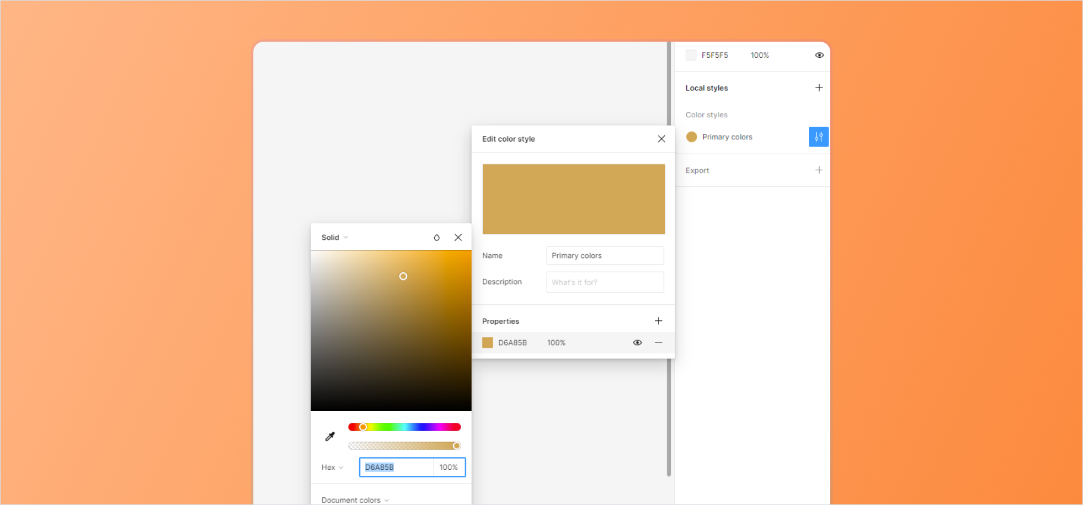Close the Edit color style dialog

coord(661,139)
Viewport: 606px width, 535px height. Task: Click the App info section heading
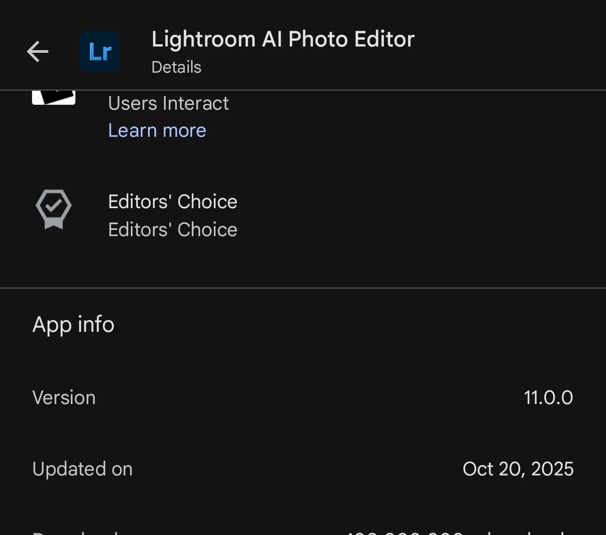[x=74, y=325]
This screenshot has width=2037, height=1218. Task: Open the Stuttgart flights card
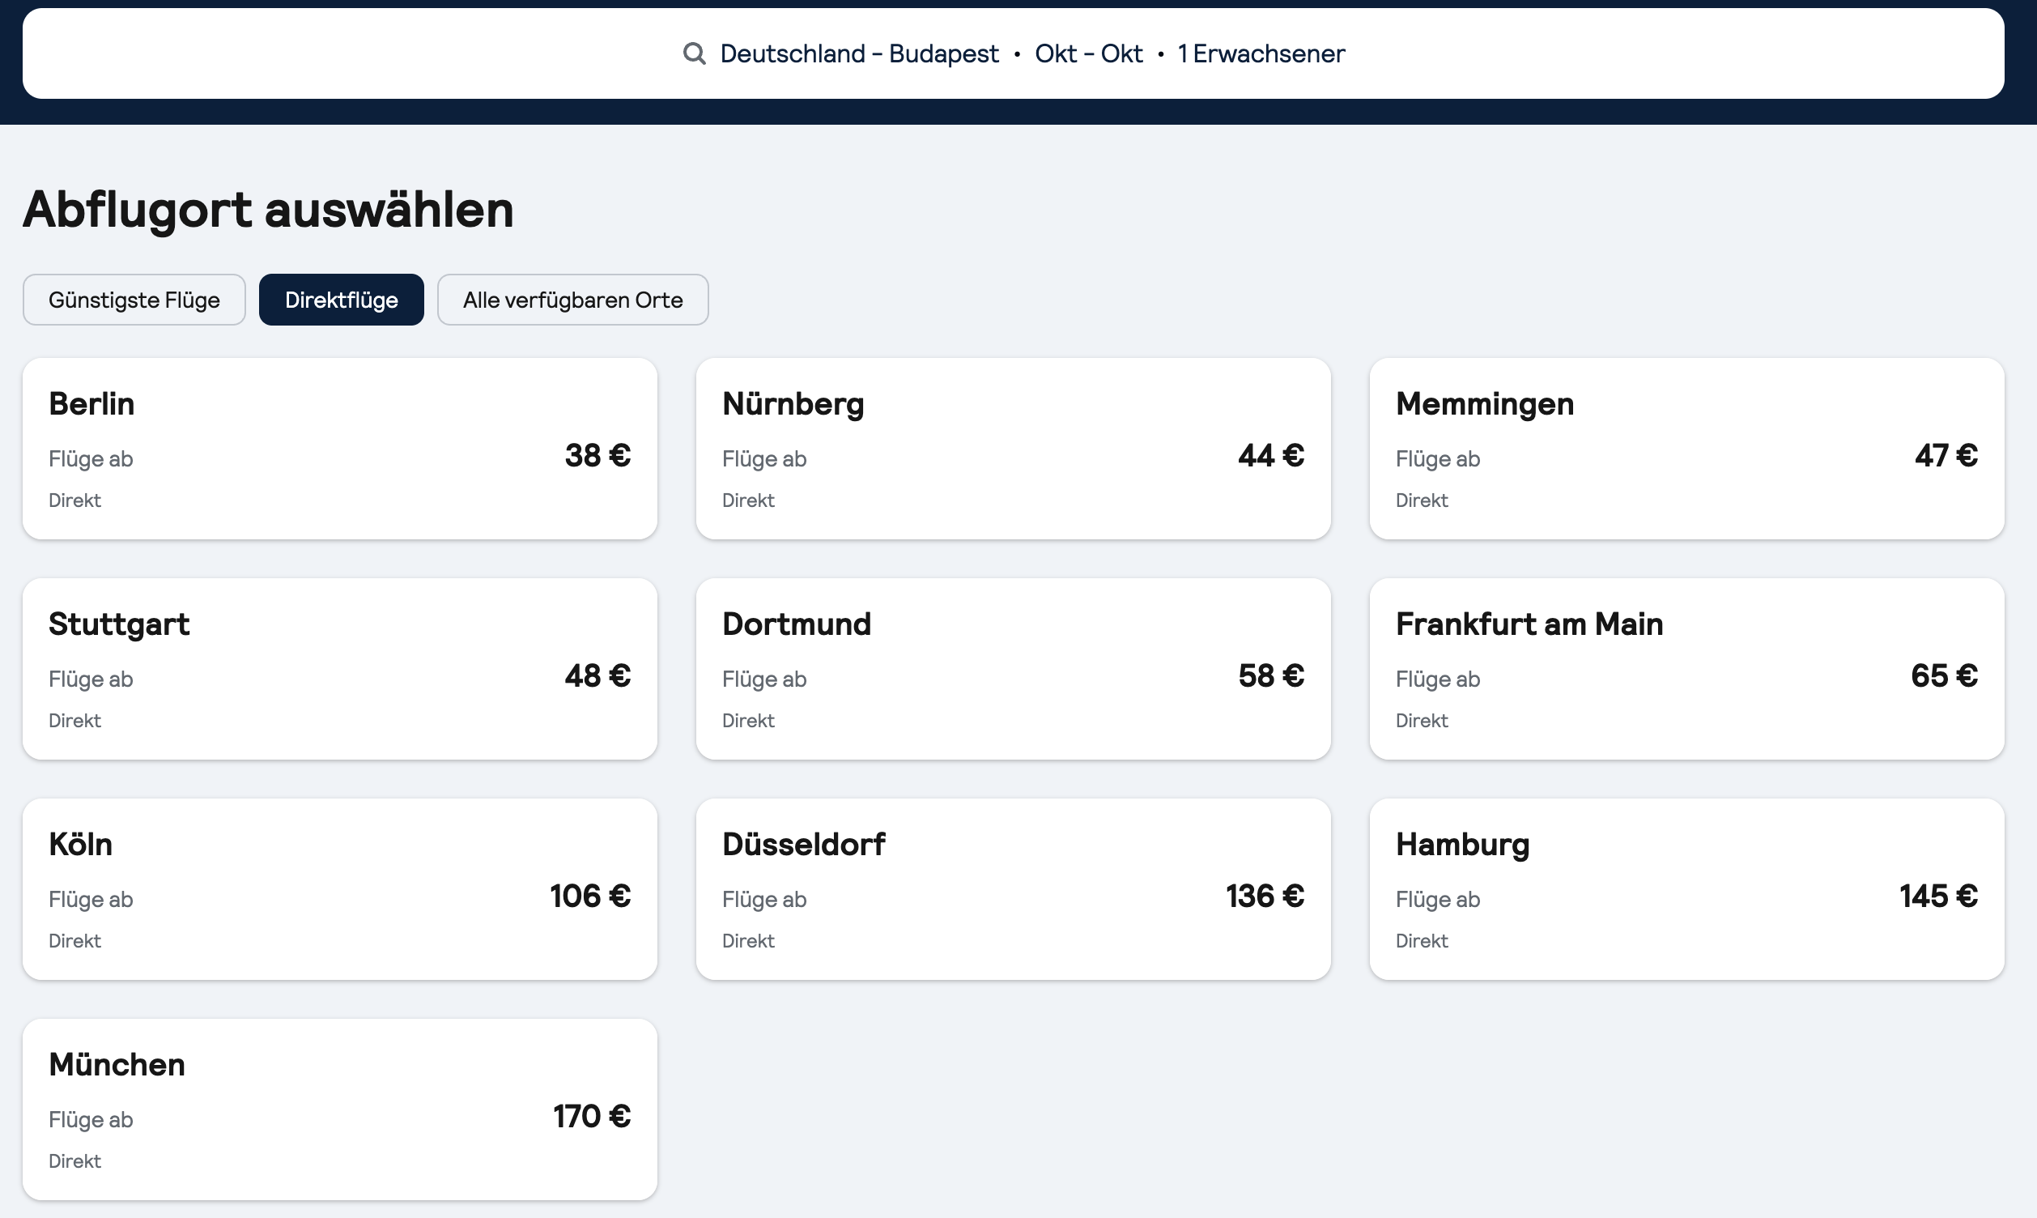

+--

• _ABOUT THIS EXERCISE_: Would you output, word for word, only the lines running from the line with "Viewport: 606px width, 535px" to the end of the listing above, both ends included, with no pictures?

• _FINAL ANSWER_:
Viewport: 606px width, 535px height. Task: Click the App info section heading
[x=74, y=325]
This screenshot has width=2037, height=1218. Task: Open the Stuttgart flights card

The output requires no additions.